However, we run into issues when we start dealing with higher-kinded types and recursion – namely with JSONData[] and { readonly [S in string]: JSONData }, i.e. JSON arrays and nested objects.

Big Trouble in (Little) Generics

Consider the following simple formulation: I would like to access and return the timestampMillis value from the first Event in the priorEvents array.

We can structure a small set of expression structures to attempt to encode this:

// Reference a value from the context
type Ref<T, C extends JSONData> = {
  [P in JSONPath<C>]: JSONPathValueType<P, C> extends T ? `$.${P}` : never;
}[JSONPath<C>];

type Expr<ReturnType extends JSONData, Context extends JSONObject> = 
  ReturnType extends number ?
    { "get": any extends Expr<infer B, Context> ? B extends JSONObject ? {
        "obj": Expr<B, Context>;
        "path": Ref<ReturnType, B>;
      } : never : never;
    }
    // ...
  : ReturnType extends JSONData[] ? 
    { "ref": Ref<ReturnType, Context> }
  : ReturnType extends JSONObject ? 
    { "first": Expr<ReturnType[], Context> }
  : never;

// Compilation Error: 
// Type 'string' is not assignable to type 'never'.
//
// The expected type comes from property 'path' which is declared here 
// on type '{ obj: { first: { ref: "$.priorEvents"; }; }; path: never; }'
const firstTimestamp: Expr<number, Context> = {
  get: {
    obj: { first: { ref: '$.priorEvents' } },
    path: '$.timestampMillis',
  },
};

It turns out that the best the Typescript compiler can do with respect to the path variable is to tell you that it is a string. Since the type of path is a function of the inferred generic type B, and the type of B can only be narrowed down to the concrete type JSONObject, we cannot deduce anything about the concrete path strings which would return the subset of nested values of type number (in this case). Moreover, the use of infer above is entirely unnecessary since its use is merely a failed attempt to conjure a Rank-2 generic in a solely Rank-1 type system.

A Rant About Ranks

So that last paragraph was unhelpfully dense and technical, so let's take a break and discuss what is actually attempting to be accomplished and then work into a discussion about Rank-N Polymorphism and how we can use an understanding of its mechanics to hopefully get us most of the way to where we want to go.
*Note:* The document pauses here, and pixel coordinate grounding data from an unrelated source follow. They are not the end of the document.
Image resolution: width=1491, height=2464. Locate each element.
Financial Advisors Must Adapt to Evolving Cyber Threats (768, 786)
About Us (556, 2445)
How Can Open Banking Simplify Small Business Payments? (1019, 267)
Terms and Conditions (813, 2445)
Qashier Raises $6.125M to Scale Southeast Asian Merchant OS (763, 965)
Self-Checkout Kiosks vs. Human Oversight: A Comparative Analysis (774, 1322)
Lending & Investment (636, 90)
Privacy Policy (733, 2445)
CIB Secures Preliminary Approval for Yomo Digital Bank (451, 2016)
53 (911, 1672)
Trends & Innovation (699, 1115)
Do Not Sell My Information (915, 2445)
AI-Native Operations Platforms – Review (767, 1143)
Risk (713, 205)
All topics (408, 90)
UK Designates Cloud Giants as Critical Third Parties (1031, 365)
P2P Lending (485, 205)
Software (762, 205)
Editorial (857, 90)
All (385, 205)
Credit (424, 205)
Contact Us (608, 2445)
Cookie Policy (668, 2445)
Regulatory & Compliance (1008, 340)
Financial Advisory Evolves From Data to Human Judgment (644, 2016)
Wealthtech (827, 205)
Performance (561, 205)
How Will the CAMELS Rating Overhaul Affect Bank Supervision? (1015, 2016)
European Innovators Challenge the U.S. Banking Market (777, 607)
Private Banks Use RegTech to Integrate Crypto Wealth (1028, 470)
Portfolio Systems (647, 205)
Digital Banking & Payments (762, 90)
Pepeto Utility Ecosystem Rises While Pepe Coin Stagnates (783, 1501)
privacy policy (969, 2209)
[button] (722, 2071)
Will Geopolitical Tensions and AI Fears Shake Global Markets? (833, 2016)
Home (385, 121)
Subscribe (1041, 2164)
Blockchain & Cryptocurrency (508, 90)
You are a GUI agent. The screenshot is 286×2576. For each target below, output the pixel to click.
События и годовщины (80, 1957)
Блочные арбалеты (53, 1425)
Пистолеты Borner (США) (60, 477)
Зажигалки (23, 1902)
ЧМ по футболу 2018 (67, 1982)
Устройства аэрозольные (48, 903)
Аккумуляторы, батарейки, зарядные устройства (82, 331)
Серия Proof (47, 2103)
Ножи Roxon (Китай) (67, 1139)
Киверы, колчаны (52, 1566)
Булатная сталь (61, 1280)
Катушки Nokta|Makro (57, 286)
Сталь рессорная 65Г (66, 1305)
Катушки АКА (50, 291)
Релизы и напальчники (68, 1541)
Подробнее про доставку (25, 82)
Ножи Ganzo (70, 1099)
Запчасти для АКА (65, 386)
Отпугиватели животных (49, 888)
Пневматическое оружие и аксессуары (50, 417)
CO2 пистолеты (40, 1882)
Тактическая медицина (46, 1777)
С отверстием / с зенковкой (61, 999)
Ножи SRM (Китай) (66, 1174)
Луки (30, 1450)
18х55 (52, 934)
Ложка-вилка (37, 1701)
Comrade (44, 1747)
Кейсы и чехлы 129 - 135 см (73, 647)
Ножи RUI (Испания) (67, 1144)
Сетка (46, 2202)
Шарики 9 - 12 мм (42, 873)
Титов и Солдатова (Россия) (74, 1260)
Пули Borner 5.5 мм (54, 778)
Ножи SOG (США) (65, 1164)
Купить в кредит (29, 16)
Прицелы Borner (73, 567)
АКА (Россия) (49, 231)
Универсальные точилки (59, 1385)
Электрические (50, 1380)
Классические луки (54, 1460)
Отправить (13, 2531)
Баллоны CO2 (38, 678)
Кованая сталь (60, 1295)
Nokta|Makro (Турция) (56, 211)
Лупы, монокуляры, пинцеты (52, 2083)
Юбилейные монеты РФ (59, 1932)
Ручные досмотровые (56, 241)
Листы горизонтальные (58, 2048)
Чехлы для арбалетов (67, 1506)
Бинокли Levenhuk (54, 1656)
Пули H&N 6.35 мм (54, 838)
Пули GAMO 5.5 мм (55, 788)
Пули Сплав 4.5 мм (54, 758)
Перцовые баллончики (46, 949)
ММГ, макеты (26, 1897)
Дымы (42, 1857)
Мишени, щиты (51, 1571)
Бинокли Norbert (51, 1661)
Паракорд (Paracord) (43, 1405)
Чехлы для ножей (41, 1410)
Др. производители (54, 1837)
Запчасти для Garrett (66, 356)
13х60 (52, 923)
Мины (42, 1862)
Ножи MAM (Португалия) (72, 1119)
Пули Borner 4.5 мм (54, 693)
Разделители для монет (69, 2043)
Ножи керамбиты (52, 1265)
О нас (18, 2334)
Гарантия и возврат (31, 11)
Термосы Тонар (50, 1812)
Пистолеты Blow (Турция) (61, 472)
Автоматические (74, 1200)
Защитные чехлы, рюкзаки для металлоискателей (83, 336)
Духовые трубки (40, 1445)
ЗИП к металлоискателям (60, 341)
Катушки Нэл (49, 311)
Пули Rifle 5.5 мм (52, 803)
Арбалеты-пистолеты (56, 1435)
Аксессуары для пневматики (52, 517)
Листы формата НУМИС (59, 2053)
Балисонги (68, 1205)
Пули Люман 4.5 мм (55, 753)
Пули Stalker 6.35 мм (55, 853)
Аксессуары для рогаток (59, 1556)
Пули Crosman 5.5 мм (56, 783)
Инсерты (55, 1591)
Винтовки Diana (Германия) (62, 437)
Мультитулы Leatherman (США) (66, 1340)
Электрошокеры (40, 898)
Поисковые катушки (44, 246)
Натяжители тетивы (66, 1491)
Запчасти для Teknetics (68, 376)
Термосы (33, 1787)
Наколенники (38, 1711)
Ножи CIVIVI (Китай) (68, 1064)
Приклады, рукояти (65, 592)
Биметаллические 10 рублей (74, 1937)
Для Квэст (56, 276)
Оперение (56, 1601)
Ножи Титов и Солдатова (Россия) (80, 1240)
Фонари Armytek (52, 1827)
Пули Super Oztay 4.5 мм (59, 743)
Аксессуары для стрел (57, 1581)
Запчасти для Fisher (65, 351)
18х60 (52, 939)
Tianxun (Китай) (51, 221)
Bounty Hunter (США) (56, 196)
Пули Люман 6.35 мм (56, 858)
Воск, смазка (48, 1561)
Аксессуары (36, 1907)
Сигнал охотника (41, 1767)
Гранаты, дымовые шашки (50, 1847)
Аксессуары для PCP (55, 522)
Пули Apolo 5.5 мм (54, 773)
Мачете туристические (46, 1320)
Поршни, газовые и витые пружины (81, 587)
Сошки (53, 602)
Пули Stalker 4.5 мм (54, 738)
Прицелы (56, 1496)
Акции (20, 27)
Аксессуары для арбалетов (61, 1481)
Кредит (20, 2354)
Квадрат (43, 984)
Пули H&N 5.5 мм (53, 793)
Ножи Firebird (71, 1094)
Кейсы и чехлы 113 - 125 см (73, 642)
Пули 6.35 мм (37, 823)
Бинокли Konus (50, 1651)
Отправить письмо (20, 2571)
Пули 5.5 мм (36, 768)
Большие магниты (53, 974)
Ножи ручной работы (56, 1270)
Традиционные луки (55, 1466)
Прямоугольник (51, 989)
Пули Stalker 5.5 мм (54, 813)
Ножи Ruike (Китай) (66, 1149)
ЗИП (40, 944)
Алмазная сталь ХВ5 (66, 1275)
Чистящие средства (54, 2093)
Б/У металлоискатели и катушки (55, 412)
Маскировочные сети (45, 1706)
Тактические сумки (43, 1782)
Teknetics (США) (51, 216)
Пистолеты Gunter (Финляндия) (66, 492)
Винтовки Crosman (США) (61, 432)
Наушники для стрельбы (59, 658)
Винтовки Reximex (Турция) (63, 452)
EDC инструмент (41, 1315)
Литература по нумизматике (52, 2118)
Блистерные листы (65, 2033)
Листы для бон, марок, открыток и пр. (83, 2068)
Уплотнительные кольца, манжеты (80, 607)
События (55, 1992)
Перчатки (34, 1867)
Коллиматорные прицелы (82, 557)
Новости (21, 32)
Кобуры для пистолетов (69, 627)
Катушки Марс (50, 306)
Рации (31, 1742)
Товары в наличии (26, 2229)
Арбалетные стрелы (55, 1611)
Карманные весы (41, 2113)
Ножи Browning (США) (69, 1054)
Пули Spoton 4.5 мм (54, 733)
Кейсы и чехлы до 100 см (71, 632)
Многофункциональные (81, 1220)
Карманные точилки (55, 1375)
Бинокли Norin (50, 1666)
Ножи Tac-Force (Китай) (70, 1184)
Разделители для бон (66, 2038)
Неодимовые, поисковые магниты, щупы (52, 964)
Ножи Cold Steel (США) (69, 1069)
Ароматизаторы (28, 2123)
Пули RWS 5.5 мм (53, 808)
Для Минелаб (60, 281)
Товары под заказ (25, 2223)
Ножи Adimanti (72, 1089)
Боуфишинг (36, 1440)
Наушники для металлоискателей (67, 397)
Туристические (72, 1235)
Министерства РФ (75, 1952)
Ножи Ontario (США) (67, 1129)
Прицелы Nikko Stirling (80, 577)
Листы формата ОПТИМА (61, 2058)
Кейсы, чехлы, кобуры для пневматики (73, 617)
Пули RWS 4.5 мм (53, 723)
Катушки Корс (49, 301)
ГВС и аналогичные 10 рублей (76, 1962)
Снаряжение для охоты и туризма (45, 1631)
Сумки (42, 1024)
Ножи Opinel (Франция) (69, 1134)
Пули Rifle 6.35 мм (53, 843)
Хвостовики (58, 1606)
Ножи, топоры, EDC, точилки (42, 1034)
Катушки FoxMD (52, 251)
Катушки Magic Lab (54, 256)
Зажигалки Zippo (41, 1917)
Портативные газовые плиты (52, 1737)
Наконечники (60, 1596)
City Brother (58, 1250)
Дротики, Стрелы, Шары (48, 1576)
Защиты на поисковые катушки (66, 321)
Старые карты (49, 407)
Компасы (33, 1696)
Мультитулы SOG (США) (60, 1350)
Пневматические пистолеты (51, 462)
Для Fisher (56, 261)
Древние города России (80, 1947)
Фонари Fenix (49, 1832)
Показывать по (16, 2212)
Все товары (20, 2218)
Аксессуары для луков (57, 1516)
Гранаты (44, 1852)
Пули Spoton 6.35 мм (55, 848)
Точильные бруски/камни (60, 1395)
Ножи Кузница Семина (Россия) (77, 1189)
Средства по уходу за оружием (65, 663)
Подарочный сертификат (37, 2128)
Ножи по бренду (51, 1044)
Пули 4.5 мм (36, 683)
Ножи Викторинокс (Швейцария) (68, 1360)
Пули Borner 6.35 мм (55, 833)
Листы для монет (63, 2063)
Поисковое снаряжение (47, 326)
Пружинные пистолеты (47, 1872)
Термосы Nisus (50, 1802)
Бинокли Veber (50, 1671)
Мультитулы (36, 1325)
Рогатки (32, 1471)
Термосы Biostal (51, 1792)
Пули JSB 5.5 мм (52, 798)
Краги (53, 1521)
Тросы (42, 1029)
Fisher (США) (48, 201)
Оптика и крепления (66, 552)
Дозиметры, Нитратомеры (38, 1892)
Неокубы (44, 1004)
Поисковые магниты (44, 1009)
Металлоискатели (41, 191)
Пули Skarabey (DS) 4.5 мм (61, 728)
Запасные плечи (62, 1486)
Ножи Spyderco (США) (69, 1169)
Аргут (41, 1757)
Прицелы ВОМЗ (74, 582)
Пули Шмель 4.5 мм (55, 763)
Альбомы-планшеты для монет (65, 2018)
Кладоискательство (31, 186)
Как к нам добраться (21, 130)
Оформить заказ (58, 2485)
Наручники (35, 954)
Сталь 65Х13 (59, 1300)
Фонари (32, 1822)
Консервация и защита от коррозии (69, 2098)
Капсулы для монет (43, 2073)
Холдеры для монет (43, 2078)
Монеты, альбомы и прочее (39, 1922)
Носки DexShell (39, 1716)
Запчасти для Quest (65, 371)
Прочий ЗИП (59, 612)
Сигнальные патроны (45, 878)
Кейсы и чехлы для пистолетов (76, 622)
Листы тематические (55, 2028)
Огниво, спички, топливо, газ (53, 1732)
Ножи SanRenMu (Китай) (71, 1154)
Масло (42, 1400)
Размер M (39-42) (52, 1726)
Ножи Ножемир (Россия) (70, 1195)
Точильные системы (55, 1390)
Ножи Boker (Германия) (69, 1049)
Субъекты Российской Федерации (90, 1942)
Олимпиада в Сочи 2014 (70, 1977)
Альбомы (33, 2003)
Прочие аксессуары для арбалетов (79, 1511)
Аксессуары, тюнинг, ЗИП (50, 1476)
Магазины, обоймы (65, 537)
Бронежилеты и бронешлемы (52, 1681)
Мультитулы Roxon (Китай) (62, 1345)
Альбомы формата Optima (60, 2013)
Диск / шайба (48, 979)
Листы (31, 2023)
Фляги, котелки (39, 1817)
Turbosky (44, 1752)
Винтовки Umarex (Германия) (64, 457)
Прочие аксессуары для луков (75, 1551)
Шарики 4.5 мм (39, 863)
Looking at our failing expression from before, the culprit behind our compilation error is the serialization of the get expression. At a high level, this expression represents a trivially simple operation: namely, that of accessing a value on an object given its path. As an added bonus, this get function also allows us to limit ourselves to

  1. The finite set of strings which represent valid paths in a given object.
  2. The subset of the set of valid paths which contain a value matching the given ReturnType.

The second constraint is of particular importance, since it allows us to actually type the get expression in a concrete way; e.g. if I want to say that firstTimestamp is an expression of type number

const firstTimestamp: Expr<number, Context> = {
  get: {
    obj: { first: { ref: '$.priorEvents' } },
    path: '$.timestampMillis',
  },
};

I want to be sure that I constrain the values of path to only those paths within obj which return a value of type number.

Unfortunately, the two constraints listed above are exactly where we get into trouble. At their core, they are making the statement that some unknown and arbitrary type B, a subtype of JSONObject, can be derived from the value of obj at the site of instantiation for a concrete Expr and further used to derive the set of valid path strings. This dependent formulation of generic typing is called Rank-2 Polymorphism (see also this helpful explainer from the Swift community).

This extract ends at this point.